Integer overflow and underflow semantics - D Programming Language Discussion Forum

Forums

New users
- Learn
Community
- General
- Announce
Improvements
- DIP Ideas
- DIP Devel.
Ecosystem
- GDC
- LDC
- Debuggers
- IDEs
- DWT
Development
- Internals
- Issues
- Beta
- DMD
- Phobos
- Druntime
- Study
Turkish
- Genel
- Duyuru

Index » General » Integer overflow and underflow semantics

Thread overview

Integer overflow and underflow semantics
May 05, 2012 Alex Rønne Petersen
May 05, 2012 Era Scarecrow
May 05, 2012 Alex Rønne Petersen
May 05, 2012 Era Scarecrow
May 05, 2012 Alex Rønne Petersen
May 05, 2012 Manu
May 05, 2012 Alex Rønne Petersen
May 06, 2012 Mehrdad
May 06, 2012 Era Scarecrow
May 05, 2012 bearophile
May 05, 2012 Alex Rønne Petersen
May 06, 2012 Alex Rønne Petersen
May 18, 2012 Paul D. Anderson
May 18, 2012 Paul D. Anderson
May 21, 2012 renoX
May 07, 2012 Don Clugston
May 07, 2012 Alex Rønne Petersen
May 09, 2012 renoX
May 14, 2012 Alex Rønne Petersen
May 18, 2012 akaz
May 18, 2012 Alex Rønne Petersen
May 18, 2012 akaz
May 18, 2012 Alex Rønne Petersen
May 18, 2012 Andrew Wiley

May 05, 2012

Integer overflow and underflow semantics

Posted by Alex Rønne Petersen

Alex Rønne Petersen

Hi,

I don't think the language really makes it clear whether overflows and underflows are well-defined. Do we guarantee that for any integral type T, T.max + 1 == T.min and T.min - 1 == T.max?

This is relevant in particular for GDC and LDC since they target a lot of weird architectures.

-- 
- Alex

May 05, 2012

Re: Integer overflow and underflow semantics

Posted by Era Scarecrow
in reply to Alex Rønne Petersen

Era Scarecrow

Posted in reply to Alex Rønne Petersen

On Saturday, 5 May 2012 at 04:57:48 UTC, Alex Rønne Petersen wrote:
> Hi,
>
> I don't think the language really makes it clear whether overflows and underflows are well-defined. Do we guarantee that for any integral type T, T.max + 1 == T.min and T.min - 1 == T.max?
>
> This is relevant in particular for GDC and LDC since they target a lot of weird architectures.

 Any systems that implement a carry flag likely works exactly like that. Carry flag is set or cleared after a math operation, allowing you to extend the size of your integer any level you want, like in oh the 6502?

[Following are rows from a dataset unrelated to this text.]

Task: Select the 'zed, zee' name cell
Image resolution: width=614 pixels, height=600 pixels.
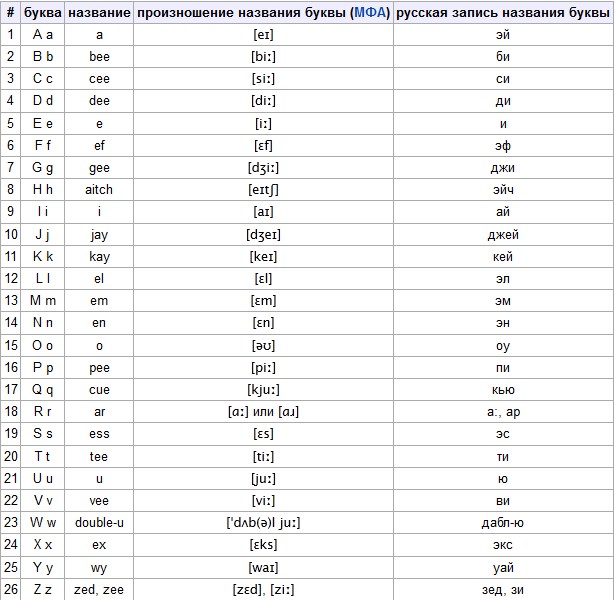Action: (99, 589)
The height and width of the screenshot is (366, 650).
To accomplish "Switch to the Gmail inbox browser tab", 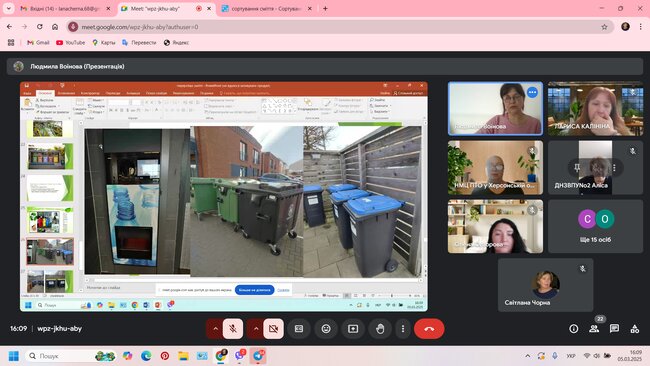I will (65, 8).
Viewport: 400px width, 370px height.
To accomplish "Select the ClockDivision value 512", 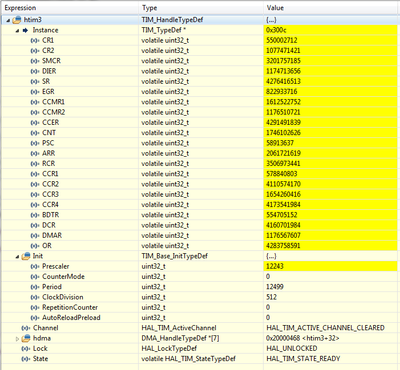I will 271,297.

 Might look something like this: Been a while but you should get the idea

 clc ;clear carry
loop_here:
 mov ax, [bx]
 adc [dx], ax
 inc bx
 inc dx
 dec cx
 cmp cx, 0
 jne loop_here

 ;if carry after this point then...
 jc overflow_warning

May 05, 2012

Re: Integer overflow and underflow semantics

Posted by Alex Rønne Petersen
in reply to Era Scarecrow

Alex Rønne Petersen

Posted in reply to Era Scarecrow

On 05-05-2012 07:32, Era Scarecrow wrote:
> On Saturday, 5 May 2012 at 04:57:48 UTC, Alex Rønne Petersen wrote:
>> Hi,
>>
>> I don't think the language really makes it clear whether overflows and
>> underflows are well-defined. Do we guarantee that for any integral
>> type T, T.max + 1 == T.min and T.min - 1 == T.max?
>>
>> This is relevant in particular for GDC and LDC since they target a lot
>> of weird architectures.
>
> Any systems that implement a carry flag likely works exactly like that.
> Carry flag is set or cleared after a math operation, allowing you to
> extend the size of your integer any level you want, like in oh the 6502?
>
> Might look something like this: Been a while but you should get the idea
>
> clc ;clear carry
> loop_here:
> mov ax, [bx]
> adc [dx], ax
> inc bx
> inc dx
> dec cx
> cmp cx, 0
> jne loop_here
>
> ;if carry after this point then...
> jc overflow_warning
>

Right, but the question was whether the language guarantees what I described. C and C++ don't, and IMO, we should strive to fix that.

-- 
- Alex

May 05, 2012

Re: Integer overflow and underflow semantics

Posted by Era Scarecrow
in reply to Alex Rønne Petersen

Era Scarecrow

Posted in reply to Alex Rønne Petersen

On Saturday, 5 May 2012 at 07:10:28 UTC, Alex Rønne Petersen wrote:

> Right, but the question was whether the language guarantees what I described. C and C++ don't, and IMO, we should strive to fix that.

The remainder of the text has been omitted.